I love the fact that the Beatles sang “Kansas City” in a live performance at old Municipal Stadium and now some 54 years later their song has survived to be the walk-out music for victories at Kauffman Stadium:
The good news: In 2015, fans exiting the K heard the Beatles 51 times and Wilbert Harrison 30 times, reflecting a home field record of 51 wins and 30 losses. Then on to a World Series.
The bad news: This year to date, the Kauffman fans have heard the Harrison version 44 times, the Beatles 18 (not a typo). The current home record is 18-44! No World Series on the horizon.
Back to good news: We’ll always have 1985 and 2015.
Now for Some R-E-S-P-E-C-T: For the late Aretha Franklin. The only time Rita and I saw a live performance by Aretha was in 2009. Crowned by a memorable bow-shaped hat, she sang “My Country, ‘Tis of Thee” at the inauguration of President Barack Obama. It was mesmerizing.

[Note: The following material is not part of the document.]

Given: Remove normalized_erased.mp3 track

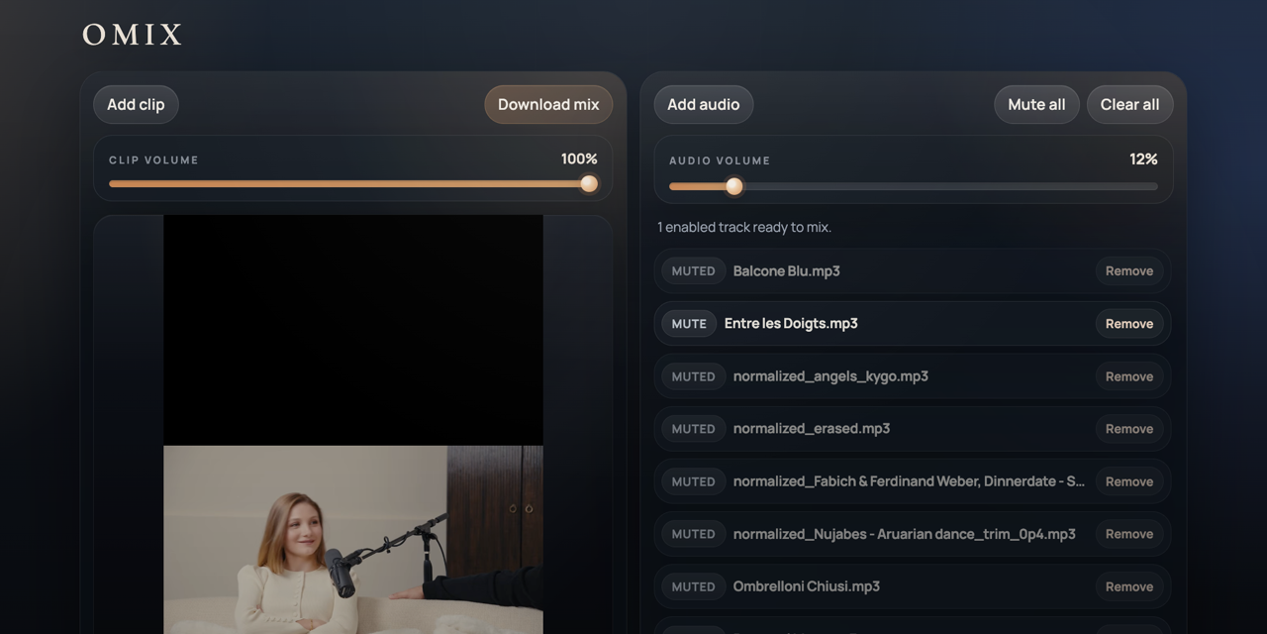Looking at the screenshot, I should [1129, 429].
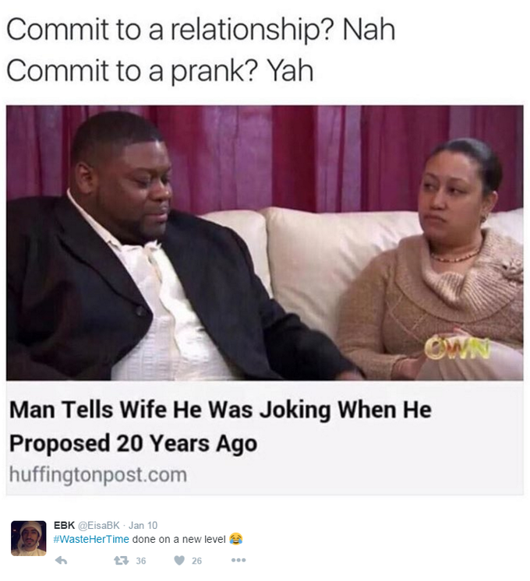Image resolution: width=530 pixels, height=581 pixels.
Task: Click the like count 26
Action: click(196, 561)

One of our favorite Aretha moments was her tribute to Carole King at the 2015 Kennedy Center Honors. This video is wonderful on all levels: the introduction by Chilina Kennedy who currently portrays Carole King in the hit Broadway show Beautiful; Aretha’s entrance and her belting out Carole’s “(You Make Me Feel Like) A Natural Woman.”; Carole King’s response from her balcony seat; and the reaction from the Obamas and the rest of the audience. Quite a special evening.